In his colonial role, he was active in the labour issues of the colony of German East Africa and also argued for the exclusion of Indians from the colony because of their near monopoly of trade with the Africans. Saint Paul-Illaire was on the colonial staff of the Cologne daily newspaper, Kölnische Zeitung, the founder and head of the East Africa company, and founding member of the colonial branch of the German Agricultural Society. In 1896 he published a dictionary of Swahili in 1896, as listed below in his publications. After the First World War, he addressed the American and British delegates at the Paris Peace Conference (1919–1920) asking for restitution of the German colonies, writing under the pseudonym of 'Africanus'. He also wrote for scientific publications.

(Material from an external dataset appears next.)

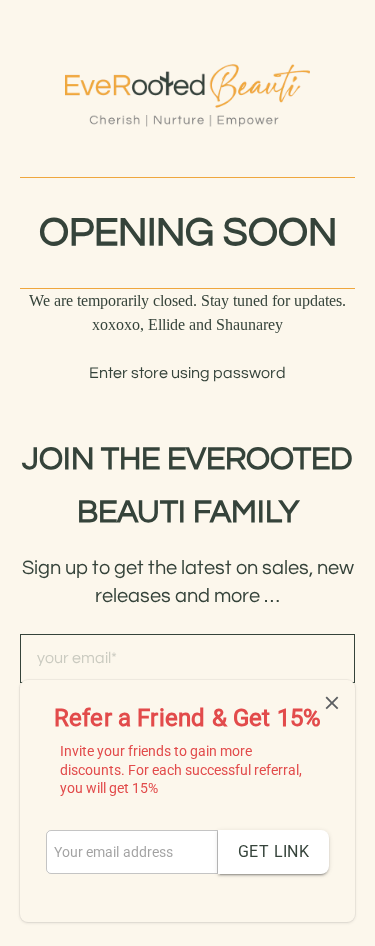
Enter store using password (187, 373)
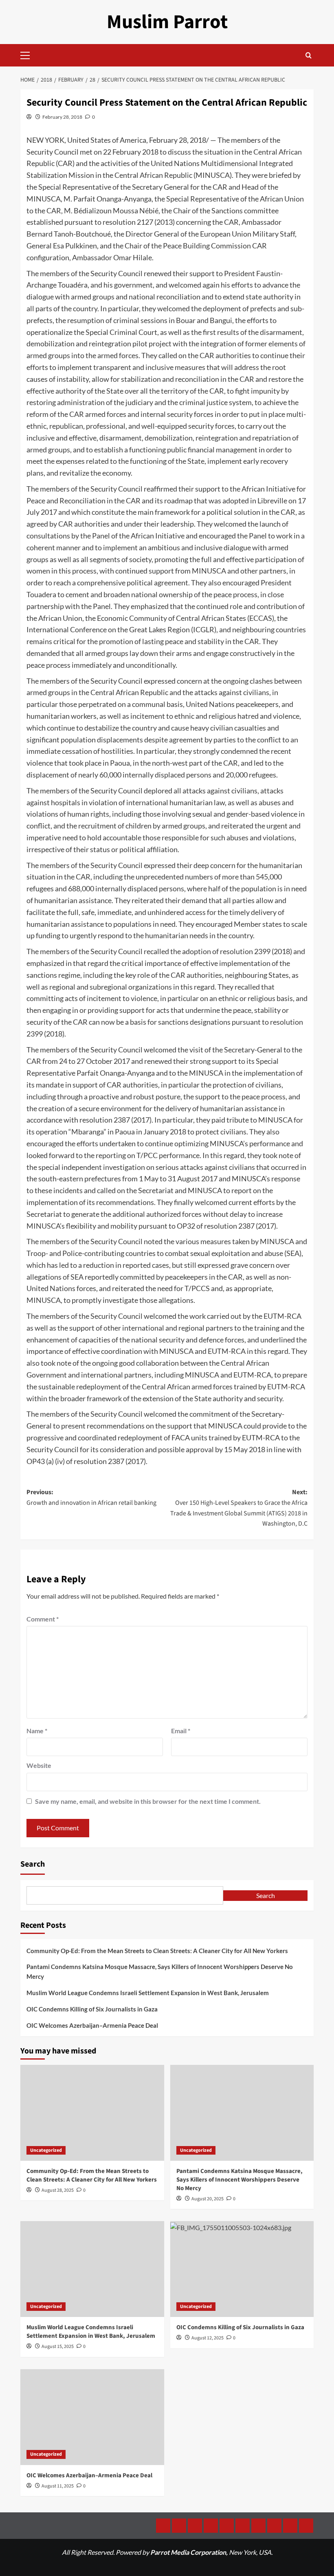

From 1912, Walter von Saint Paul-Illaire became a member of the Berlin Masonic Lodge, Zum Widder. He died in Berlin in 1940 and was buried in the Invalids' Cemetery (German: Invalidenfriedhof), but his grave has not been preserved. The African violet he "discovered" only became popular as a houseplant after his death.

==Works==

- Swahili-Sprachführer. Daresalaam 1896.
- Kriegs-Xenien: Stimmen und Stimmungen aus dem Weltkriege. Leipzig 1919.

- Der Fluch der deutschen „Gewissenhaftigkeit“. Berlin 1921.